In principle, I believe some form (or perhaps many forms) of HLEs is achievable. But, I expect any approach to be experimental for a while, and we’re likely to want to iterate. As others have pointed out, some of the difficulties in implementing HLEs in Dask are that the problem, design, solution spaces are high-dimensional, and that Dask has a large, complicated API surface area to cover, which may require some invasive changes. I looked into HLEs briefly a few years ago, and I think it is daunting to try to experiment with it directly in the Dask codebase (but this may just be me).

My first goal is to create a sort of playground that makes it easier to experiment. I envision this to be new Dask collections that mimic Array, DataFrame, and Bag collections (Delayed and user-defined collections can follow, but I’m not thinking about them yet). By adding a shim layer, we can easily capture the function arguments, and call the methods on the original Dask collections when necessary. Hopefully this will give us much of what we need, but I’m certain there will be shortcomings. So, I’m also making it easy to modify the code of the original function. There may be a little magic *cough cough*, but the goal is to be convenient, flexible, and maintainable-ish (i.e., it should complain loudly when code it changes is changed). I plan to package this effort into a, uh, Python package. Maybe multiple packages for different experiments. This should make it easier for other people to try it out, and to experiment themselves. If invasive changes become too extensive or if maintenance becomes too much a burden, I expect it would be straightforward to convert such a package to a Dask PR. Adding a layer around Dask isn’t a new idea–mrocklin above said “The efforts I’ve played with / proposed in the past have been for layers surrounding Dask. That adds more complexity though”–but I think the complexity is worth it short term, and such a layer may be worth it long term. It may also make it easier to adapt to use for other packages, not just Dask.

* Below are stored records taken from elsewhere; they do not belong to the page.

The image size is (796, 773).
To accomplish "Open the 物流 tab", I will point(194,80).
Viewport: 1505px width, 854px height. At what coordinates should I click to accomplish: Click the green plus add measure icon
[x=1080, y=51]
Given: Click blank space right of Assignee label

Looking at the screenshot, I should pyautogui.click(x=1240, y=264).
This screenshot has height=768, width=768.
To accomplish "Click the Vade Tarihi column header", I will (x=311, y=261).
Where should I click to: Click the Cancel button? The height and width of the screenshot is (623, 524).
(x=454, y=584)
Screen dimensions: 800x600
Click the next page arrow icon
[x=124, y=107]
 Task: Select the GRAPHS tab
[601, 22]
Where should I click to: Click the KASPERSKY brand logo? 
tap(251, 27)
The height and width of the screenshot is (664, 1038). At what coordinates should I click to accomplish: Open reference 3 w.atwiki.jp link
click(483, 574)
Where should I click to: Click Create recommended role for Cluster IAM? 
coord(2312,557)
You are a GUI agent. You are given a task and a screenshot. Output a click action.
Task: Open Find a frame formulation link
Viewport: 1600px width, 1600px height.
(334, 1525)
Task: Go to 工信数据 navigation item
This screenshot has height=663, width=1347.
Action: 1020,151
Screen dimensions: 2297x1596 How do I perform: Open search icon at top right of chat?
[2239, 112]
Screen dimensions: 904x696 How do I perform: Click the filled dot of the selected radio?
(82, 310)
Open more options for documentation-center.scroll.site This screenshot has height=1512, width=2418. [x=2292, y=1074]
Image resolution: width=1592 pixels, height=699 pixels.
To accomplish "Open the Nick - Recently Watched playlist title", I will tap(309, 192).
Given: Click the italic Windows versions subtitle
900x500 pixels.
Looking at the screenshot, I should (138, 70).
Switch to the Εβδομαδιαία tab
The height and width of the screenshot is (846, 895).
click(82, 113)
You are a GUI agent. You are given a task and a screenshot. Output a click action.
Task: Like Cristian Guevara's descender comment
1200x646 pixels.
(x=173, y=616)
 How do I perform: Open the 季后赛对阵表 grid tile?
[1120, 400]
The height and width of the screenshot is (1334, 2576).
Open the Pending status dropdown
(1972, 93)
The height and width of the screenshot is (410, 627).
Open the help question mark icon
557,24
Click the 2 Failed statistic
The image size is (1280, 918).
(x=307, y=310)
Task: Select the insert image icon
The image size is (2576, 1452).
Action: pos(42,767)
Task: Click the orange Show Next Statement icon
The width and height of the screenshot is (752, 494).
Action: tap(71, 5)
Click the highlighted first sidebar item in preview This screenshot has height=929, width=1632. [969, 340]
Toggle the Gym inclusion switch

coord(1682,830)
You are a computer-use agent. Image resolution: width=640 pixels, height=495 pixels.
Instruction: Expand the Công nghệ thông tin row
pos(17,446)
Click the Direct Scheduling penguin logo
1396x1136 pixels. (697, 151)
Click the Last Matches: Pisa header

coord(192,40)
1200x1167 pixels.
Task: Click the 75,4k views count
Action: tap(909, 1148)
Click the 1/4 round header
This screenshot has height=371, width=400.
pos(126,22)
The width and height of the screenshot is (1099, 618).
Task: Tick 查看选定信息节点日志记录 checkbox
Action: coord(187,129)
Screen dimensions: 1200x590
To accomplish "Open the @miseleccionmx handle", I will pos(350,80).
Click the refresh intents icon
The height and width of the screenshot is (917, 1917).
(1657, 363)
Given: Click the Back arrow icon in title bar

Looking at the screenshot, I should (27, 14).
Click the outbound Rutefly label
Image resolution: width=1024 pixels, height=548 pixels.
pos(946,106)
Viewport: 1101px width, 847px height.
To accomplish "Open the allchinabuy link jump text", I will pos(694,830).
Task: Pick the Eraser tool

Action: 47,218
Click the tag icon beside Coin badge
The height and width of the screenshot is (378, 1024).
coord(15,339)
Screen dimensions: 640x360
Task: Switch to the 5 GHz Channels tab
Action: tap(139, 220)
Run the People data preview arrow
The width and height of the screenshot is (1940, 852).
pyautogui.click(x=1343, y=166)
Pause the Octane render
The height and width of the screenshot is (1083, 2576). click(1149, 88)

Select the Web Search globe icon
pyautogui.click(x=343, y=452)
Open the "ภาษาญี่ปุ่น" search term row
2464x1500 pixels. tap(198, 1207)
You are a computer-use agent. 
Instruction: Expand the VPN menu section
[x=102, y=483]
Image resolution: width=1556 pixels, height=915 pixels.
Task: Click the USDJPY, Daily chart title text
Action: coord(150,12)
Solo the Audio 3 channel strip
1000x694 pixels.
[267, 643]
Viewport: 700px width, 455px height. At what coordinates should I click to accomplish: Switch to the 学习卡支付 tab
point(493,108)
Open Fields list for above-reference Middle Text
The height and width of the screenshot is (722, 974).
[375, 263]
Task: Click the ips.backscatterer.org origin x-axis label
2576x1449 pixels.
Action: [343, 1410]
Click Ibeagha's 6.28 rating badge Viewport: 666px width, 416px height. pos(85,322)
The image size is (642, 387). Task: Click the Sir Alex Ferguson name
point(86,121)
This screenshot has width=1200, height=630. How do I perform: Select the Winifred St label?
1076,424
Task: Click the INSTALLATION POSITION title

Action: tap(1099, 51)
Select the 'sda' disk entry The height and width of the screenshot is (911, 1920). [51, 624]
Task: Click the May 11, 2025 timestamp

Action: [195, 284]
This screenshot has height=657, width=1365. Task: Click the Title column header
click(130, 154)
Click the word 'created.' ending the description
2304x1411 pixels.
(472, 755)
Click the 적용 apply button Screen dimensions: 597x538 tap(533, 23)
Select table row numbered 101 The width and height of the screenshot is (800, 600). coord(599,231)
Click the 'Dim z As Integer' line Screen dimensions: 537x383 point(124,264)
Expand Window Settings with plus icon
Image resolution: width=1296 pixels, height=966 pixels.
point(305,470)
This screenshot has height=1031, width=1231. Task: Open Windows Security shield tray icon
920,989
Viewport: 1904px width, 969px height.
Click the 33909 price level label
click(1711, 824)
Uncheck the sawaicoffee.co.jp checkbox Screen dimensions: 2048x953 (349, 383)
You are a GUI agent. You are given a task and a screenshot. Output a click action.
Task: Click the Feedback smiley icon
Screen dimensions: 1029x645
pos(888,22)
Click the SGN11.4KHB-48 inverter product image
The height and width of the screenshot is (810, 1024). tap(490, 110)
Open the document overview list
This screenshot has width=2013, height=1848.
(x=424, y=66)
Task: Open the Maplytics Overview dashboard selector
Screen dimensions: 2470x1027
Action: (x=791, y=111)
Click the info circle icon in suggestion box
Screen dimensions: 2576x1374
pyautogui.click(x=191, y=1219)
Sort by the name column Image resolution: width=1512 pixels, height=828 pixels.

Using MatchPy seems like a great idea. I think we should. There are many things we could match against and behaviors we could expose to the user.

My near term goal is to get a playground package that performs HLE pattern matching and rewriting for some DaskSQL patterns, including more robust predicate pushdown. This should be like bread and butter for MatchPy. From there, I think there will be many directions we could go or new experiments to try.

As a former boss of mine used to say, “for developers, doing is learning.” There is a lot for me to learn (which is to say I have whole bunch of questions and concerns), and I’ll get there by doing (hopefully–or I may crash and burn!). I’ll provide an update once I have a working playground. I would also like to share other experiments I’d like to try. Again, my main goal here is to learn, and to make it easier for other people to experiment and learn as well. There’s a lot of interest–and potential–in HLEs, so I say let’s push forward however we can.

If anybody has a violent reaction to the way I’m thinking here, please reply (non-violently 😉 ).